The differences between the Siberian Crane and the other Grus species are greater than those that separate the remaining eight species. There are some morphological and ethological similarities between the Siberian and Wattled Crane, although DNA evidence suggests that these are due to convergent evolution. Many scientists hold that the Siberian Crane should be placed within its own distinct genus, Sarcogeranus. The Sandhill Crane has features in common with both the Group of Three and the Group of Five, which suggests that it might be (or might resemble) the common ancestor of the two groups. Although the Sarus Crane and Brolga are similar morphologically, DNA analysis suggests that the Brolga and White-naped Crane are actually more closely related. The Common Crane is closest to the Whooping Crane, and the Hooded Crane closest to the Black-necked Crane. Within the Group of Five, the Red-crowned Crane is the most distantly related to the other four species (Krajewski and Fetzner 1994).

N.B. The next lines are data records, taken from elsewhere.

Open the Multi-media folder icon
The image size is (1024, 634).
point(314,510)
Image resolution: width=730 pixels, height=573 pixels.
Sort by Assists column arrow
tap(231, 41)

Each of the two Crowned Crane species has two subspecies. The Grey Crowned Crane is divided into the South African Crowned Crane (B. r. regulorum) and the East African Crowned Crane (B. r. gibbericeps). The Black Crowned Crane is divided into the West African Crowned Crane (B. p. pavonina) and the Sudan Crowned Crane (B. p. ceciliae). The Sarus Crane has three subspecies: the Indian (G. a. antigone), Eastern (G. a. sharpii), and Australian (G. a. gilli). The Philippine Sarus Crane (G. a. luzonica), which is presumed to be extinct, may have been a discrete subspecies. Six subspecies of Sandhill Cranes are currently recognized: the Lesser (G. c. canadensis), Canadian (G. c. rowani), Greater (G. c. tabida), Mississippi (G. c. pulla), Florida (G. c. pratensis), and Cuban (G. c. nesiotes) Sandhill Cranes. In the past, the Eurasian Crane was split into two subspecies—the western (G. g. grus) and eastern (G. g. lilfordi)—and the Brolga into Northern (G. r. argentea) and Southern (G. r. rubicundus) subspecies, but these divisions have not been validated and are not widely accepted. (See the species accounts in Section 2 for further discussion of the taxonomic status and characteristics of subspecies).